Can a WordPress admin user be hidden from the Users screen?
Yes. The Users screen is a filtered query, and malicious code can hook into it to exclude a specific username and even correct the visible user counts. The account still exists and works normally. The only reliable check is reading the wp_users table directly in your database.
How do I find all administrators in the WordPress database?
Open your database in phpMyAdmin and read the wp_users table to see every account. Then check wp_usermeta for rows with the key wp_capabilities whose value includes 'administrator' — those are the accounts with admin rights, whether or not the dashboard shows them. Your table prefix may be something other than wp_.
What are application passwords and why do attackers use them?
Application passwords are API tokens attached to existing user profiles, built into WordPress since 5.6. An attacker who adds one to your real admin account gets ongoing remote access without creating any new user, so nothing looks out of place. Check each profile's Application Passwords section and revoke anything you don't recognize.
Why does the rogue admin account keep coming back after I delete it?

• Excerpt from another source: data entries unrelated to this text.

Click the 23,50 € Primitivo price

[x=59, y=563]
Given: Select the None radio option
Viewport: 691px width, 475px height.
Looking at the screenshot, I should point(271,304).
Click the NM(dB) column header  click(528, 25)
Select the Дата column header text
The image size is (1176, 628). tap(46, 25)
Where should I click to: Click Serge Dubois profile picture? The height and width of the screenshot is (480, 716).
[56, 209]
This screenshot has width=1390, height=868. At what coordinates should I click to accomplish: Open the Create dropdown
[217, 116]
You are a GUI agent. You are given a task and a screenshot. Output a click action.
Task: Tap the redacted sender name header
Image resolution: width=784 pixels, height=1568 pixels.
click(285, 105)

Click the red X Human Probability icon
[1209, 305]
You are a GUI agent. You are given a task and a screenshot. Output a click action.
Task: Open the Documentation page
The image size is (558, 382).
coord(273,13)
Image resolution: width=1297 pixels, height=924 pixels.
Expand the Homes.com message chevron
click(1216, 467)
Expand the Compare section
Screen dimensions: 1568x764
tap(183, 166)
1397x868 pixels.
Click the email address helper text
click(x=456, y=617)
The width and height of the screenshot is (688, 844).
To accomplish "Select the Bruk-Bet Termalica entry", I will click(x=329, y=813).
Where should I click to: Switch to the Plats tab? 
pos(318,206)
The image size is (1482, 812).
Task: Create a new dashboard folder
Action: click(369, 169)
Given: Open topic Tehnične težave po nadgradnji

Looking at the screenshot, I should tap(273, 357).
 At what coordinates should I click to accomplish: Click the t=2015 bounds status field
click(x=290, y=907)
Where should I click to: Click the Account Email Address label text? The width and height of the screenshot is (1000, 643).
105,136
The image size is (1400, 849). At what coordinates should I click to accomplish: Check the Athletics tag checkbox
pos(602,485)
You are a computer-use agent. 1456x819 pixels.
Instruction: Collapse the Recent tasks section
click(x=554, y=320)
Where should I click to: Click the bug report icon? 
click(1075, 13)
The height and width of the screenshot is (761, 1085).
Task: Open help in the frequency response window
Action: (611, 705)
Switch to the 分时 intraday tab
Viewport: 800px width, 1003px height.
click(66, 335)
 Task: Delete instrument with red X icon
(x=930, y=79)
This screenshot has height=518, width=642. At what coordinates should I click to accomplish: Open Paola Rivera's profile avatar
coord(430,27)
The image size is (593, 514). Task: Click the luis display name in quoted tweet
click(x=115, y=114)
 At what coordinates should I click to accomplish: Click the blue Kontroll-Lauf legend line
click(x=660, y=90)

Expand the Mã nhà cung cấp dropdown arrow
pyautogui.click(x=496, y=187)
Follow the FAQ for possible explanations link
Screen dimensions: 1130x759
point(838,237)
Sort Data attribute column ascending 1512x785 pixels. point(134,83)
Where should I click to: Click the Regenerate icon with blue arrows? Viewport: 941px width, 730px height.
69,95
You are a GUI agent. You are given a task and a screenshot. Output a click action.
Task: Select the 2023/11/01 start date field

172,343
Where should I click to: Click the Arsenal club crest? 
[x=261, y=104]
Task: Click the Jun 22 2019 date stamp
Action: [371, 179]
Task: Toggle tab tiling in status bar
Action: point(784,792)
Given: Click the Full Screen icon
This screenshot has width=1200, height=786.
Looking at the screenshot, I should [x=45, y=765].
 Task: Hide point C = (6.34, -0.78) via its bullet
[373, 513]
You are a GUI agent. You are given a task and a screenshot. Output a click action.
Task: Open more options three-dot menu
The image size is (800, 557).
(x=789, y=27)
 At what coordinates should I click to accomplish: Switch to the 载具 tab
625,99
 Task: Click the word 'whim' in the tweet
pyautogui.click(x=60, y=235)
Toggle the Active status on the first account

Because the code that created it is still on your site. Backdoors recreate their accounts automatically, sometimes within hours of deletion. Until that file or injected snippet is found and removed, deleting the account is cosmetic. The recurring account is your proof that a deeper cleanup is needed.
Should I change the salts after removing a rogue admin?
Yes. Rotating the salts in wp-config.php invalidates every login cookie on the site instantly, which ends any session the attacker still has open, including ones based on forged cookies. Everyone gets logged out and signs back in with their passwords. It costs you thirty seconds and closes a door most people forget exists.